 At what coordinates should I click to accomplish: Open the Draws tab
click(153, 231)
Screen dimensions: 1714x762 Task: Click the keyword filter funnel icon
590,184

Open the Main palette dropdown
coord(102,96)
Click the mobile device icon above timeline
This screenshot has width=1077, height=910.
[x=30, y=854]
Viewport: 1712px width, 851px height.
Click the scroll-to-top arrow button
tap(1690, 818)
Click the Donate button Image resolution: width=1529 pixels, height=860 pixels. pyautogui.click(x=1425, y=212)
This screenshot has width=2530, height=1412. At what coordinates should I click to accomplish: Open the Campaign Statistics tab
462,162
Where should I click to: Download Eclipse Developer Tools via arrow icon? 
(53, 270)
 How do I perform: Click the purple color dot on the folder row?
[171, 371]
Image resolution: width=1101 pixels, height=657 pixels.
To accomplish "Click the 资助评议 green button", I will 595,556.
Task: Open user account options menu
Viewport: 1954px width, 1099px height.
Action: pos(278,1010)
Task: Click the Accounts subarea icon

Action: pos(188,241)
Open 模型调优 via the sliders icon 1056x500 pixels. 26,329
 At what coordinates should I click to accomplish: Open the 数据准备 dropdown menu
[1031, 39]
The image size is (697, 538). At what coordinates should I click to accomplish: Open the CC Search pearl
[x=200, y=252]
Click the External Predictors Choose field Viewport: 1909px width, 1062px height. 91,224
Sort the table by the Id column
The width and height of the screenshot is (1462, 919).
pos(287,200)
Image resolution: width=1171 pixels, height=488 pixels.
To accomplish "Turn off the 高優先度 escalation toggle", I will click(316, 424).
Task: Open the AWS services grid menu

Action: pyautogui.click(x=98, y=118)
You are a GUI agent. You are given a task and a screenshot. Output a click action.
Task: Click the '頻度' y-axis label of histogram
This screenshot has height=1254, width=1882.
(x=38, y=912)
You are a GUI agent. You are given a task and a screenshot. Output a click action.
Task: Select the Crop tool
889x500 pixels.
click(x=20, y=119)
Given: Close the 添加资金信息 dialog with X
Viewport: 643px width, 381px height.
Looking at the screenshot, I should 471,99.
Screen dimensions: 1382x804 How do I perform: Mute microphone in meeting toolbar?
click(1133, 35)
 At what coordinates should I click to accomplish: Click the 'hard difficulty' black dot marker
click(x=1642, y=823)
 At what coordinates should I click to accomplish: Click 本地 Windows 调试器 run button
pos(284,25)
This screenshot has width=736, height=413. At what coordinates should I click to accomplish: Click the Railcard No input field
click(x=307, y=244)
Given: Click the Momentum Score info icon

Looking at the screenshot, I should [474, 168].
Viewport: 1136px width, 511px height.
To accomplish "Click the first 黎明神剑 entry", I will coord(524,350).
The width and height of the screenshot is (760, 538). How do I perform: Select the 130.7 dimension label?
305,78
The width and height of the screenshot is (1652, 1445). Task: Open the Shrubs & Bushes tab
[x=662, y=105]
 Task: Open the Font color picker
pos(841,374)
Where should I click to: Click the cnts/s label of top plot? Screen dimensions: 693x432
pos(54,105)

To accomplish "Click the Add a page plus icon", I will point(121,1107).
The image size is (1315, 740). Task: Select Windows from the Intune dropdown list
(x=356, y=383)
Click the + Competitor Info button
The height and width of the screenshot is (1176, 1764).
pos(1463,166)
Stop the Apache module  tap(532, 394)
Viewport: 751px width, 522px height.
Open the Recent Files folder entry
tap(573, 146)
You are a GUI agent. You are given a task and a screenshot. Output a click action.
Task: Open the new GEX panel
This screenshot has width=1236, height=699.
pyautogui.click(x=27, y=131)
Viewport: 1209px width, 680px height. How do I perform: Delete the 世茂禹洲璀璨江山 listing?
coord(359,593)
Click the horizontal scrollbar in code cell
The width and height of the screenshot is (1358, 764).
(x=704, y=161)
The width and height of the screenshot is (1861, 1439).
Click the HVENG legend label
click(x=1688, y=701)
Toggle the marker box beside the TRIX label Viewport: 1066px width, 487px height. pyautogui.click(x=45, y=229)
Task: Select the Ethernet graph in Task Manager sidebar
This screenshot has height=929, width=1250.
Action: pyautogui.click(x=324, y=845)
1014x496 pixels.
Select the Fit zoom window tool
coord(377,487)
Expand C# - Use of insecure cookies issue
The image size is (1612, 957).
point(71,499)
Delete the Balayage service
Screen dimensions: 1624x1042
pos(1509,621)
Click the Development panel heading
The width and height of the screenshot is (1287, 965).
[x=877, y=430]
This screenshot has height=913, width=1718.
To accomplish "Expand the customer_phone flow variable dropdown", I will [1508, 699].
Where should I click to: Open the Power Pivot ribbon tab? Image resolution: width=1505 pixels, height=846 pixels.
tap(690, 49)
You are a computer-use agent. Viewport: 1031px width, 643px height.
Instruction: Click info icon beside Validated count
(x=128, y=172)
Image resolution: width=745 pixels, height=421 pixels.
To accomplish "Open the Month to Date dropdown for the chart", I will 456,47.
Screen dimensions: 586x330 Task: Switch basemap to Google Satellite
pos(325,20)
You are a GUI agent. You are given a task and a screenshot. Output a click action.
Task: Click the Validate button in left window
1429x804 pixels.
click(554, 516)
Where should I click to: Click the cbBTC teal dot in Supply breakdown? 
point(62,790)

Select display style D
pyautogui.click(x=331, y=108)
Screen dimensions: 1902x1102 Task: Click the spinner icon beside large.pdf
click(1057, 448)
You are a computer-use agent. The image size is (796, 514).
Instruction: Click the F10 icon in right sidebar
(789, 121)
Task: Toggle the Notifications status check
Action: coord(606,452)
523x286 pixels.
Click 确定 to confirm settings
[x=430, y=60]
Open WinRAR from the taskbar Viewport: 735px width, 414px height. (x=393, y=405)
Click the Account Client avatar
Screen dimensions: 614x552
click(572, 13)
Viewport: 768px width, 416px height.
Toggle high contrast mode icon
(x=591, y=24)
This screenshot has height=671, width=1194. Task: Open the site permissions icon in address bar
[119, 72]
********************
■ Exercise instructions
In the listing above, take the line containing "Image resolution: width=745" as the start and write out every line through the last one exactly, with nothing added.

■ Worked solution
Image resolution: width=745 pixels, height=421 pixels.
To accomplish "Open the Month to Date dropdown for the chart", I will 456,47.
Screen dimensions: 586x330 Task: Switch basemap to Google Satellite
pos(325,20)
You are a GUI agent. You are given a task and a screenshot. Output a click action.
Task: Click the Validate button in left window
1429x804 pixels.
click(554, 516)
Where should I click to: Click the cbBTC teal dot in Supply breakdown? 
point(62,790)

Select display style D
pyautogui.click(x=331, y=108)
Screen dimensions: 1902x1102 Task: Click the spinner icon beside large.pdf
click(1057, 448)
You are a computer-use agent. The image size is (796, 514).
Instruction: Click the F10 icon in right sidebar
(789, 121)
Task: Toggle the Notifications status check
Action: coord(606,452)
523x286 pixels.
Click 确定 to confirm settings
[x=430, y=60]
Open WinRAR from the taskbar Viewport: 735px width, 414px height. (x=393, y=405)
Click the Account Client avatar
Screen dimensions: 614x552
click(572, 13)
Viewport: 768px width, 416px height.
Toggle high contrast mode icon
(x=591, y=24)
This screenshot has height=671, width=1194. Task: Open the site permissions icon in address bar
[119, 72]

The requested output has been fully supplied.